### [Task list]
[1] Reproduce the stretch of the Santa Isabel breeding thread from "So far I am" through "they morph out!".
[2] Using the Santa Isabel breeding thread, decide whether each statement is true. Answer yes or no, and quote the words that settle it.
(a) The original poster found eggs in the petri dishes before spotting any tadpoles.
(b) Robert.hallam kept more than 20 tadpoles together in one shoebox-size container without losing any.
(c) The original poster is raising the pulled clutches in a breeding room.

# Santa Isabel breeding in-tank vs pulling the eggs?



## a1pha (Nov 9, 2011)

I have a breeding pair of SIs who have been prolific in the last few weeks.

I have read that SIs do very well raised in the tank. I am used to pulling and raising my Tincs, but I'm new to SIs. So looking for advice on how others choose to raise their SIs? If pulled do you pull them as eggs? tads? or after they come out of the water?

I'm also looking for advice on rearing (especially if pulled)? How many in a grow out tank? what size grow out tank? What do you use for the container/tank? Pictures of your methods would be appreciated.



So far I am trying both.  
I have some in the tank and some pulled.
I first notices 10+ tads in their water feature several weeks ago. I look regularly for eggs in the petris and had not seen any prior to seeing the tads.
Since then they have also laid 3 clutches in the petri dishes. I pulled those. I am rearing them in my breeding room.


----------



## Robert.hallam (Oct 26, 2012)

I know this thread is a couple months old so im sure you got the hang of it by now but just saying ive had like 20+ SI tads in a shoebox size rubbermaid together and havent lost a single one, they do great together as tads and froglets. Just gotta make sure theres enough food for them all once they morph out!


----------

### [Data excerpts]
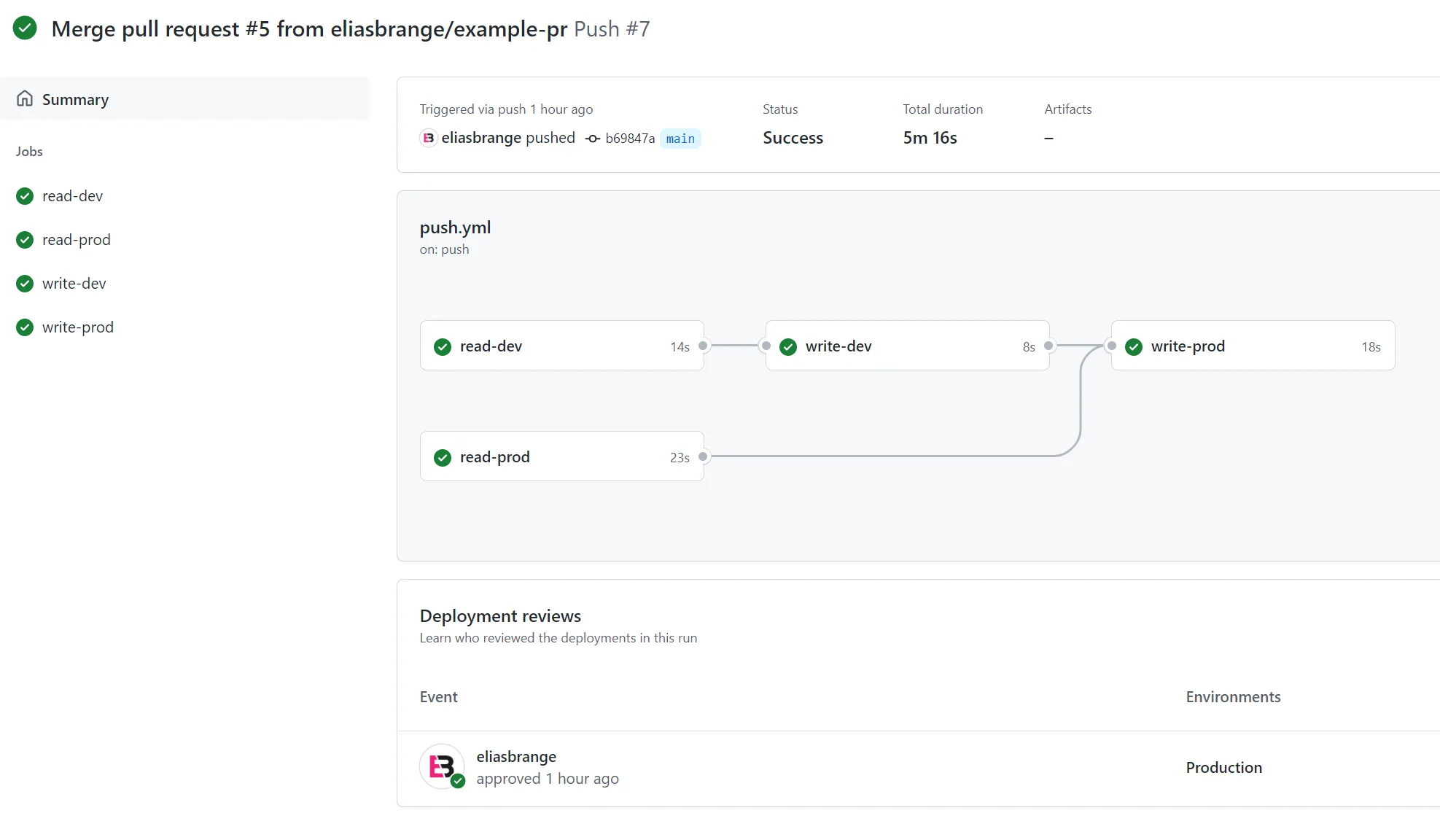Click the commit icon before b69847a
1440x840 pixels.
pos(593,138)
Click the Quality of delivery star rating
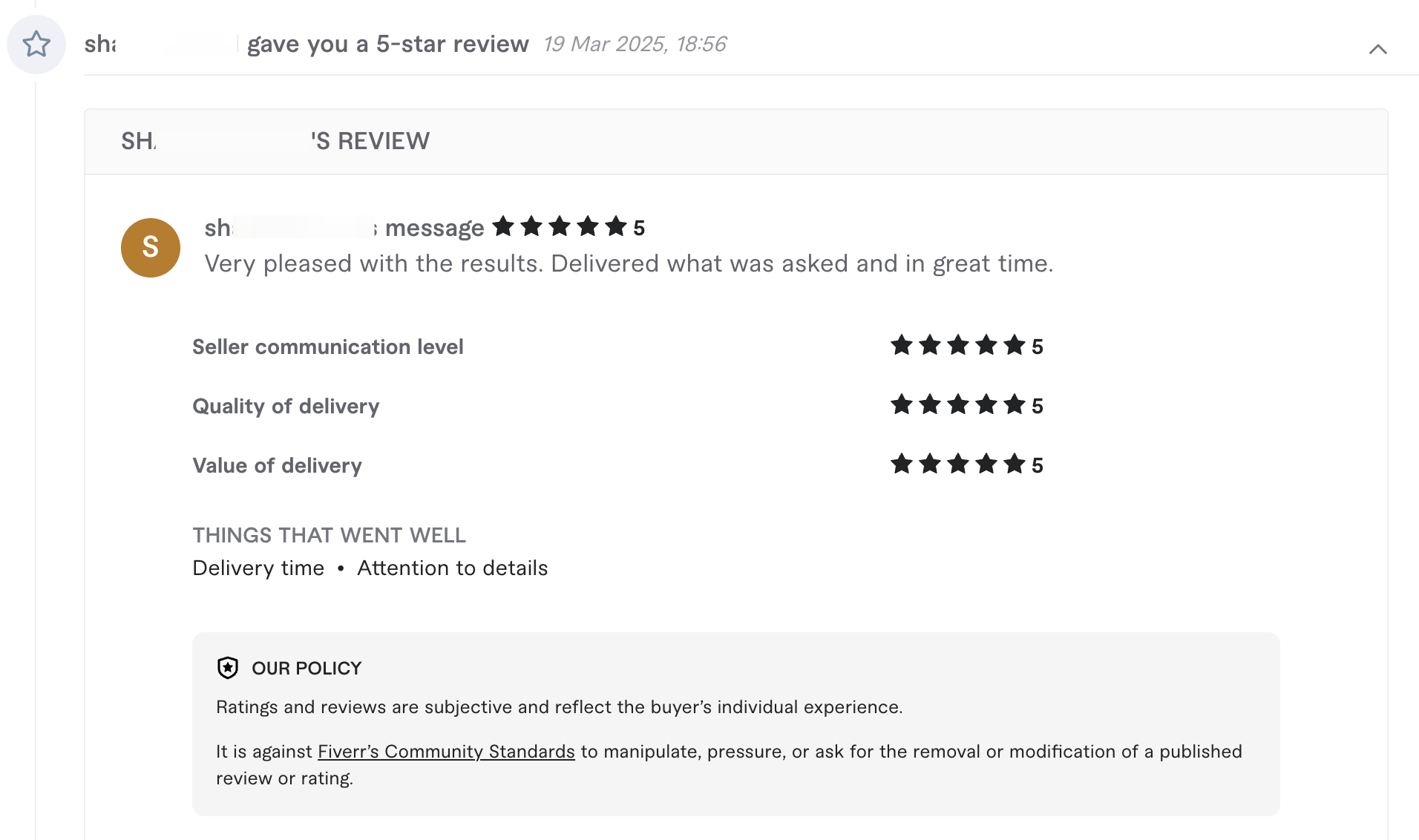This screenshot has width=1419, height=840. 957,405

### [Answers given]
[1]
So far I am trying both.  
I have some in the tank and some pulled.
I first notices 10+ tads in their water feature several weeks ago. I look regularly for eggs in the petris and had not seen any prior to seeing the tads.
Since then they have also laid 3 clutches in the petri dishes. I pulled those. I am rearing them in my breeding room.


----------



## Robert.hallam (Oct 26, 2012)

I know this thread is a couple months old so im sure you got the hang of it by now but just saying ive had like 20+ SI tads in a shoebox size rubbermaid together and havent lost a single one, they do great together as tads and froglets. Just gotta make sure theres enough food for them all once they morph out!

[2]
(a) No: "I look regularly for eggs in the petris and had not seen any prior to seeing the tads."
(b) Yes: "ive had like 20+ SI tads in a shoebox size rubbermaid together and havent lost a single one"
(c) Yes: "I pulled those. I am rearing them in my breeding room."